Set task> Transcribe word for word the passage of the North Korea missile article below that starts with "Foreign Policy Blogs" and ends with "exclusive economic zone.".

Foreign Policy Blogs

North Korea’s ICBM Test Jeopardizes Regional Balance of Power

North Korea has proven  its determination once again to fulfill its aspiration as a self-proclaimed Nuclear Power State with a new ballistic test on July 27th. These tests marked the 64th anniversary of the signing of the Korean armistice. According to the US Department of Defense, an intermediate-range missile Hwasong-14 traveled 620 miles from a Jagang base before landing into the Sea of Japan, within Japan’s exclusive economic zone.

This test represents a new challenge to Washington, after Pyongyang conducted its first successful ICBM test last July 1st, which proved that the regime has now reached a new and dreadful stage in the acquisition of preemptive first strike capabilities. Despite the initial predictions, under Kim Jong-un’s leadership, the quest for nuclear weapons has achieved significant breakthroughs. The regime has reached an unprecedented level of sophistication in a number of vital areas, including the development of solid-duel rocket engines and the expansion of mobile launch capabilities.

Excerpted data>
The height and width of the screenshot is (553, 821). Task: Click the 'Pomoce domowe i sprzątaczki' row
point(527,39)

--

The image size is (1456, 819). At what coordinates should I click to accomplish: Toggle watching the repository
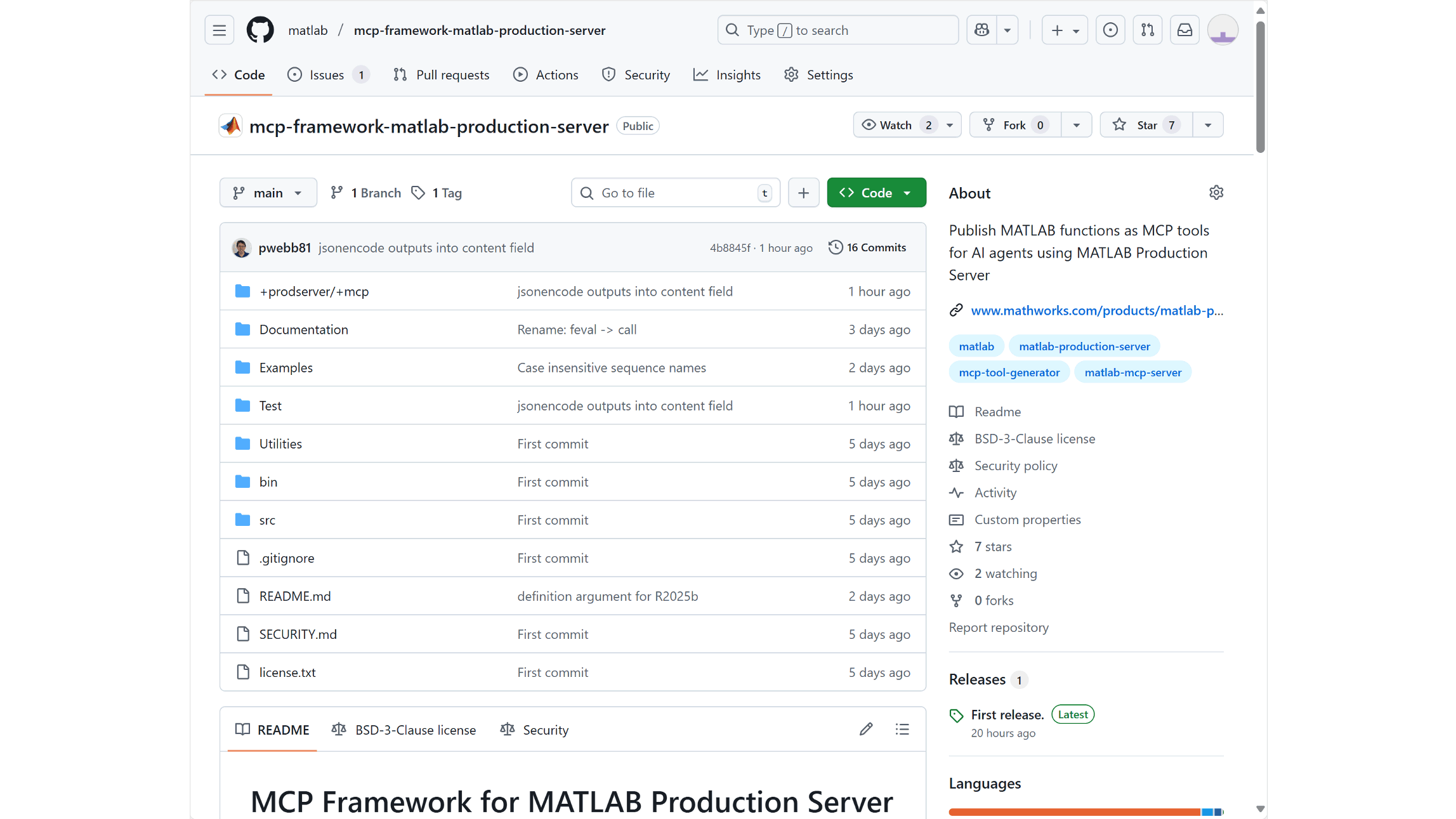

Complete answer>
Foreign Policy Blogs

North Korea’s ICBM Test Jeopardizes Regional Balance of Power

North Korea has proven  its determination once again to fulfill its aspiration as a self-proclaimed Nuclear Power State with a new ballistic test on July 27th. These tests marked the 64th anniversary of the signing of the Korean armistice. According to the US Department of Defense, an intermediate-range missile Hwasong-14 traveled 620 miles from a Jagang base before landing into the Sea of Japan, within Japan’s exclusive economic zone.